▶ _Exercise_
Please write out every record below exactly as it stands.

Content starts

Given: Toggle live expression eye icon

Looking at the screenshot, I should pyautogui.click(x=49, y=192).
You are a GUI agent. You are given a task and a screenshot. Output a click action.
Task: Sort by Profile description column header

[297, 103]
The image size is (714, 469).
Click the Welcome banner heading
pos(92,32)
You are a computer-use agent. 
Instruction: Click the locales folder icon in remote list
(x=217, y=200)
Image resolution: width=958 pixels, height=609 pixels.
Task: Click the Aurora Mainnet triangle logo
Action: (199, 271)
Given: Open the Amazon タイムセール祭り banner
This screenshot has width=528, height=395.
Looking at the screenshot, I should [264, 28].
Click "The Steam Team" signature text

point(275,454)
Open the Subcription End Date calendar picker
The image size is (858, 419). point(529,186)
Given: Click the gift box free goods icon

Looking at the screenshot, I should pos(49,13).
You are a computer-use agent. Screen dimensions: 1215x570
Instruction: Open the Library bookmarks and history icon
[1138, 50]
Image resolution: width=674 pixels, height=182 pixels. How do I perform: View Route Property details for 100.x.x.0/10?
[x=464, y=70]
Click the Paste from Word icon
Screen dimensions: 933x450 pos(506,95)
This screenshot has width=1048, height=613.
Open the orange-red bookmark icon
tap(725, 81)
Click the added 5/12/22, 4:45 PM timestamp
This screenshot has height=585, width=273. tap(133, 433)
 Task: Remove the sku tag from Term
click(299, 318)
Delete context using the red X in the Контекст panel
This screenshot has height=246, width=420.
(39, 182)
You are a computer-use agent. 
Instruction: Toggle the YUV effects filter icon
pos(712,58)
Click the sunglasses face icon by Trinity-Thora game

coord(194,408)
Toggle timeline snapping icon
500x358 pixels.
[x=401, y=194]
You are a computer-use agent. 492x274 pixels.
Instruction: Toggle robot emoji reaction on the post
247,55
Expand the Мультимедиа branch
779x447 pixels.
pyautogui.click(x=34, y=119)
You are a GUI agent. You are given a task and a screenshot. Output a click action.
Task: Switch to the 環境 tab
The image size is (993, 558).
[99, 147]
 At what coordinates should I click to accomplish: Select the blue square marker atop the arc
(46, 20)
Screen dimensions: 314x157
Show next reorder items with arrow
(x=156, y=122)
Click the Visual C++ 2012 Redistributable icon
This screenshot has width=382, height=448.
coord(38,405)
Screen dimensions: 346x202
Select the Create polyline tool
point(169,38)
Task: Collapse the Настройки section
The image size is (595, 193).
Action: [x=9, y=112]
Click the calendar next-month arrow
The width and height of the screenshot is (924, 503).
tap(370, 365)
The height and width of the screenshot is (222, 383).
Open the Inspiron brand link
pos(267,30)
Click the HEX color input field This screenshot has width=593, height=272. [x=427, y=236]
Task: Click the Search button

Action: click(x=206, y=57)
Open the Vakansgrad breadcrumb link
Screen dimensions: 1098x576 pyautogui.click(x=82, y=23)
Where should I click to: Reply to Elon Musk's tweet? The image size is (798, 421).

Content ends

▶ _Exercise solution_
Given: Toggle live expression eye icon

Looking at the screenshot, I should pyautogui.click(x=49, y=192).
You are a GUI agent. You are given a task and a screenshot. Output a click action.
Task: Sort by Profile description column header

[297, 103]
The image size is (714, 469).
Click the Welcome banner heading
pos(92,32)
You are a computer-use agent. 
Instruction: Click the locales folder icon in remote list
(x=217, y=200)
Image resolution: width=958 pixels, height=609 pixels.
Task: Click the Aurora Mainnet triangle logo
Action: (199, 271)
Given: Open the Amazon タイムセール祭り banner
This screenshot has width=528, height=395.
Looking at the screenshot, I should [264, 28].
Click "The Steam Team" signature text

point(275,454)
Open the Subcription End Date calendar picker
The image size is (858, 419). point(529,186)
Given: Click the gift box free goods icon

Looking at the screenshot, I should pos(49,13).
You are a computer-use agent. Screen dimensions: 1215x570
Instruction: Open the Library bookmarks and history icon
[1138, 50]
Image resolution: width=674 pixels, height=182 pixels. How do I perform: View Route Property details for 100.x.x.0/10?
[x=464, y=70]
Click the Paste from Word icon
Screen dimensions: 933x450 pos(506,95)
This screenshot has width=1048, height=613.
Open the orange-red bookmark icon
tap(725, 81)
Click the added 5/12/22, 4:45 PM timestamp
This screenshot has height=585, width=273. tap(133, 433)
 Task: Remove the sku tag from Term
click(299, 318)
Delete context using the red X in the Контекст panel
This screenshot has height=246, width=420.
(39, 182)
You are a computer-use agent. 
Instruction: Toggle the YUV effects filter icon
pos(712,58)
Click the sunglasses face icon by Trinity-Thora game

coord(194,408)
Toggle timeline snapping icon
500x358 pixels.
[x=401, y=194]
You are a computer-use agent. 492x274 pixels.
Instruction: Toggle robot emoji reaction on the post
247,55
Expand the Мультимедиа branch
779x447 pixels.
pyautogui.click(x=34, y=119)
You are a GUI agent. You are given a task and a screenshot. Output a click action.
Task: Switch to the 環境 tab
The image size is (993, 558).
[99, 147]
 At what coordinates should I click to accomplish: Select the blue square marker atop the arc
(46, 20)
Screen dimensions: 314x157
Show next reorder items with arrow
(x=156, y=122)
Click the Visual C++ 2012 Redistributable icon
This screenshot has width=382, height=448.
coord(38,405)
Screen dimensions: 346x202
Select the Create polyline tool
point(169,38)
Task: Collapse the Настройки section
The image size is (595, 193).
Action: [x=9, y=112]
Click the calendar next-month arrow
The width and height of the screenshot is (924, 503).
tap(370, 365)
The height and width of the screenshot is (222, 383).
Open the Inspiron brand link
pos(267,30)
Click the HEX color input field This screenshot has width=593, height=272. [x=427, y=236]
Task: Click the Search button

Action: click(x=206, y=57)
Open the Vakansgrad breadcrumb link
Screen dimensions: 1098x576 pyautogui.click(x=82, y=23)
Where should I click to: Reply to Elon Musk's tweet? The image size is (798, 421).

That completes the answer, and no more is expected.